▶ [INSTRUCTIONS TO FOLLOW]:
In the entries below, find the line with "Register [menuitem] (1063, 177)" and the line with "215 (272, 568)". Print those two and everything between them exactly, and nothing else.

▶ [STUDY MATERIAL]:
####

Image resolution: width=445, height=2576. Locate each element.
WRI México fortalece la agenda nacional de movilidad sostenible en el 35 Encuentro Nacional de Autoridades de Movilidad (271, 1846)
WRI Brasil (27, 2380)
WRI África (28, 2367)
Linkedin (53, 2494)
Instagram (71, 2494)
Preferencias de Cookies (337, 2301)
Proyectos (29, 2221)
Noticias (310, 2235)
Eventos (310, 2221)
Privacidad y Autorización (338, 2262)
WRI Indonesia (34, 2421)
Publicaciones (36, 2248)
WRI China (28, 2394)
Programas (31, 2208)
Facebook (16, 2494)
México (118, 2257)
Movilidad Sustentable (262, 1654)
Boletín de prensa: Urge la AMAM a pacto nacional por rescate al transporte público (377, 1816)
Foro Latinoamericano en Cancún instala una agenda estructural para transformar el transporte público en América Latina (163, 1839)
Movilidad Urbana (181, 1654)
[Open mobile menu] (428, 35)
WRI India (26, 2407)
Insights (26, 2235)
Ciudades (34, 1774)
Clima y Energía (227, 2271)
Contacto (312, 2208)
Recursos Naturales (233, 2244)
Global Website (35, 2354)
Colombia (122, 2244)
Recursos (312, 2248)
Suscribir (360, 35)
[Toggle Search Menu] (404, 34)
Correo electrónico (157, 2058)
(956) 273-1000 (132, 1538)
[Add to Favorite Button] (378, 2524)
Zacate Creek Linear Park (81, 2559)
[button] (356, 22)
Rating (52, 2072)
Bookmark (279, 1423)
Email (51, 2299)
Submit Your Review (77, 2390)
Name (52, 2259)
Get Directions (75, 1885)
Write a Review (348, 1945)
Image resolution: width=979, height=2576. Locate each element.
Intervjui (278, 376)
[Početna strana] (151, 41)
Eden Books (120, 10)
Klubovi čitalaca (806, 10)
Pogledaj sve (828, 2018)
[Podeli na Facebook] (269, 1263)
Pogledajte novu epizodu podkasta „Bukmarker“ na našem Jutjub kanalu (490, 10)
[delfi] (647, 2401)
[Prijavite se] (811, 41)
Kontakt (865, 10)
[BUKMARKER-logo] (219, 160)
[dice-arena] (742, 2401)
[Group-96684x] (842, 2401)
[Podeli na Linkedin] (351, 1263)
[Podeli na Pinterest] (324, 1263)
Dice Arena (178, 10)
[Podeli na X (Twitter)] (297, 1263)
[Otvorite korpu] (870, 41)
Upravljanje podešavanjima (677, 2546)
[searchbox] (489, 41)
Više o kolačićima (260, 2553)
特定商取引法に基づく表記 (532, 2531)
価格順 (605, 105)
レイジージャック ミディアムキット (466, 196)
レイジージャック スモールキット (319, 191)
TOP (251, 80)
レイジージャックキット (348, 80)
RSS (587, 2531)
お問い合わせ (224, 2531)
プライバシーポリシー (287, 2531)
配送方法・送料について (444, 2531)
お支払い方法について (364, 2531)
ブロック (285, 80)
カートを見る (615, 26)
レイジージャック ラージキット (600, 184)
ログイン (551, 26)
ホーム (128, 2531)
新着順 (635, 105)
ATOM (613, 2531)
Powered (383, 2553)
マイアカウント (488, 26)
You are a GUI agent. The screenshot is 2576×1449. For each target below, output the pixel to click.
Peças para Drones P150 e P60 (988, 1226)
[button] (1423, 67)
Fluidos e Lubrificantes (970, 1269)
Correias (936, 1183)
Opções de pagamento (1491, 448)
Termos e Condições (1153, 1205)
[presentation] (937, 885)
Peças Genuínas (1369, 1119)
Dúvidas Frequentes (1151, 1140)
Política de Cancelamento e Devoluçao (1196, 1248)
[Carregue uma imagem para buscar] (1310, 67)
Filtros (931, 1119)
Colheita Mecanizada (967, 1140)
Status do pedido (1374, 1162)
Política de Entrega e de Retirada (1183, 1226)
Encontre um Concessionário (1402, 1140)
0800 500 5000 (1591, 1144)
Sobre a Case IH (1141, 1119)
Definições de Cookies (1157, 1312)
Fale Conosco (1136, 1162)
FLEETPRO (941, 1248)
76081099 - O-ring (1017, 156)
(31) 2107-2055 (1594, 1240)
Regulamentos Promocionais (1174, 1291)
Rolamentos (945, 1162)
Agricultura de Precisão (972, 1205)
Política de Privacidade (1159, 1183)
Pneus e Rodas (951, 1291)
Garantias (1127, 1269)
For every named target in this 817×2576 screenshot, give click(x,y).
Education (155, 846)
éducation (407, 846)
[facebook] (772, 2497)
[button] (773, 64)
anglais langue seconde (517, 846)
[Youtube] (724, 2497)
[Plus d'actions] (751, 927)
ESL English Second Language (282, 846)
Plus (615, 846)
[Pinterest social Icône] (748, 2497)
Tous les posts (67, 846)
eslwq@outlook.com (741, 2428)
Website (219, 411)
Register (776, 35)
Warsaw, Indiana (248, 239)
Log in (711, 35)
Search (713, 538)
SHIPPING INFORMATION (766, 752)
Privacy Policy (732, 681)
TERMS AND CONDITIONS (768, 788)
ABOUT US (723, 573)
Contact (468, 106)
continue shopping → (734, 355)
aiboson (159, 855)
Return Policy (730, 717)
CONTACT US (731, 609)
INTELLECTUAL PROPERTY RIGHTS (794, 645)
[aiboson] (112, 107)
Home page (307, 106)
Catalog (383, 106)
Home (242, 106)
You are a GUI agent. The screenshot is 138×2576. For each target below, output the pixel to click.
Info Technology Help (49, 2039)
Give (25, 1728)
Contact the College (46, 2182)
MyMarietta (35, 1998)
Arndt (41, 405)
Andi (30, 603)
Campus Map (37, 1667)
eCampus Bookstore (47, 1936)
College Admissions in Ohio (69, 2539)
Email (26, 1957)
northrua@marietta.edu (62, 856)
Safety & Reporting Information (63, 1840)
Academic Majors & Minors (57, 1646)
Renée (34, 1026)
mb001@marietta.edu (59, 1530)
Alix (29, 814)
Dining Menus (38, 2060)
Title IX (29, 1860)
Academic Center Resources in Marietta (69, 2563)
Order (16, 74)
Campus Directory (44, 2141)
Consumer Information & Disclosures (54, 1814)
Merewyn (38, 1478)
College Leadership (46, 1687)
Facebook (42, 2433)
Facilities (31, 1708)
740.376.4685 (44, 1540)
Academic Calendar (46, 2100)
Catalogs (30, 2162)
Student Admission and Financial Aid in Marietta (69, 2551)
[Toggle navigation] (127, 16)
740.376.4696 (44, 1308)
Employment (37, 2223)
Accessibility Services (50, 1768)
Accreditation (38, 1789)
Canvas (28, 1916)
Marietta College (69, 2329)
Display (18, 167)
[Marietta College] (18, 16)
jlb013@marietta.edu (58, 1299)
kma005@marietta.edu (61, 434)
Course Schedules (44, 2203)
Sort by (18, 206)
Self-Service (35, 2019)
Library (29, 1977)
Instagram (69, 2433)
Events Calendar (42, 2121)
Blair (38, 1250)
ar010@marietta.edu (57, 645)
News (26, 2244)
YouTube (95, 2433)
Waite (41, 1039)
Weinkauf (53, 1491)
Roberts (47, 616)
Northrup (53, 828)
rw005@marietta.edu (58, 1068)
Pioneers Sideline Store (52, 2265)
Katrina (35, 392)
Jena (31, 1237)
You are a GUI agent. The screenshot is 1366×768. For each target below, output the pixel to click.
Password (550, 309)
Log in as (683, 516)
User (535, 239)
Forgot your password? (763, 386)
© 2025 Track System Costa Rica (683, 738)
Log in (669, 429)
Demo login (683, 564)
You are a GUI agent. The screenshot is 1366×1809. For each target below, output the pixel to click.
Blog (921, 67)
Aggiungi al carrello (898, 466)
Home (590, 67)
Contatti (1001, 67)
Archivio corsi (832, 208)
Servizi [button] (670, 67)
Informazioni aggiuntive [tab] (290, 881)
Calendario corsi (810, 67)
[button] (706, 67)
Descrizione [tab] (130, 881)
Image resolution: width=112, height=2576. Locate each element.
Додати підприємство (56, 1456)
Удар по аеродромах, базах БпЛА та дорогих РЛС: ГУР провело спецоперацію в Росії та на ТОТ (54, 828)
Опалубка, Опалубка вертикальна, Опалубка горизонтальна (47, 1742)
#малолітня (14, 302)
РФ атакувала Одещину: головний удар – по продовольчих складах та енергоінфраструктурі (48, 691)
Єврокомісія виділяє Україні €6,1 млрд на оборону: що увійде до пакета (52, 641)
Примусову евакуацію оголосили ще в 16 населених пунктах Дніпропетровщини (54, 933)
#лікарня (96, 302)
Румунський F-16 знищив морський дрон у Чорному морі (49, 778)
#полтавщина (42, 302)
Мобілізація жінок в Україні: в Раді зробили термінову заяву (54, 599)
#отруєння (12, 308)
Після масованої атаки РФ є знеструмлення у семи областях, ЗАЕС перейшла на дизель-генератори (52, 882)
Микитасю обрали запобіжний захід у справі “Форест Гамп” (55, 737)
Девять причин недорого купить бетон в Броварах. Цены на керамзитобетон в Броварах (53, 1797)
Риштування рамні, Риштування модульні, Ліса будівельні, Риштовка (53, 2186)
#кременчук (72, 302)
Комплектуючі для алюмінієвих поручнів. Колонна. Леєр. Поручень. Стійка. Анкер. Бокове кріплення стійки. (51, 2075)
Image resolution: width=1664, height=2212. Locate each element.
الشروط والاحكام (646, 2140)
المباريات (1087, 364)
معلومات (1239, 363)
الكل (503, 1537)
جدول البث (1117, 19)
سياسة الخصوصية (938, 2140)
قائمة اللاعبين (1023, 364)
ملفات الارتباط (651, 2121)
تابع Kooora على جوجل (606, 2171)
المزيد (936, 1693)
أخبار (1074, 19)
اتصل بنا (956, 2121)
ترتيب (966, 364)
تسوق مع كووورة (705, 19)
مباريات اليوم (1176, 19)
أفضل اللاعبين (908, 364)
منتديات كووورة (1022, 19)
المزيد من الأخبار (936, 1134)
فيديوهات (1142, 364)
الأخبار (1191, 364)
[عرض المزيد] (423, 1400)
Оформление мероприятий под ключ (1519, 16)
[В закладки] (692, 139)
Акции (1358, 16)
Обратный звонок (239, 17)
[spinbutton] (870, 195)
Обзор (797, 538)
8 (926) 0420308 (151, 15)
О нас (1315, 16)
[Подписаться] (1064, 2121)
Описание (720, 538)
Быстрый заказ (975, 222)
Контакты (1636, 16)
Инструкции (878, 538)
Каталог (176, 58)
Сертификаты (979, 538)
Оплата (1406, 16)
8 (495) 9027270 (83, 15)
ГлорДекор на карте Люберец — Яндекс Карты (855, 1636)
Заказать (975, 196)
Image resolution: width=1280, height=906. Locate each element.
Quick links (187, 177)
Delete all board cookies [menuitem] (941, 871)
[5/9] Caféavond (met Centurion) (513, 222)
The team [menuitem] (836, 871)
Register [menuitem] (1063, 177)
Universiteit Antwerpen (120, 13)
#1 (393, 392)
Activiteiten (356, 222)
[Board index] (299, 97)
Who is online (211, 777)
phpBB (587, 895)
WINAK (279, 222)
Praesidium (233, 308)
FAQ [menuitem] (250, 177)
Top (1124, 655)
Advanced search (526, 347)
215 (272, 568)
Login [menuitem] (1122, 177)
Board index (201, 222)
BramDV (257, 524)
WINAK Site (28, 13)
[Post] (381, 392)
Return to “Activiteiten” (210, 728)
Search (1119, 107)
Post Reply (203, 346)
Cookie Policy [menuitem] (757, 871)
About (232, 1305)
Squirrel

####

▶ [SOLUTION TO THIS PROBLEM]:
Register [menuitem] (1063, 177)
Universiteit Antwerpen (120, 13)
#1 (393, 392)
Activiteiten (356, 222)
[Board index] (299, 97)
Who is online (211, 777)
phpBB (587, 895)
WINAK (279, 222)
Praesidium (233, 308)
FAQ [menuitem] (250, 177)
Top (1124, 655)
Advanced search (526, 347)
215 (272, 568)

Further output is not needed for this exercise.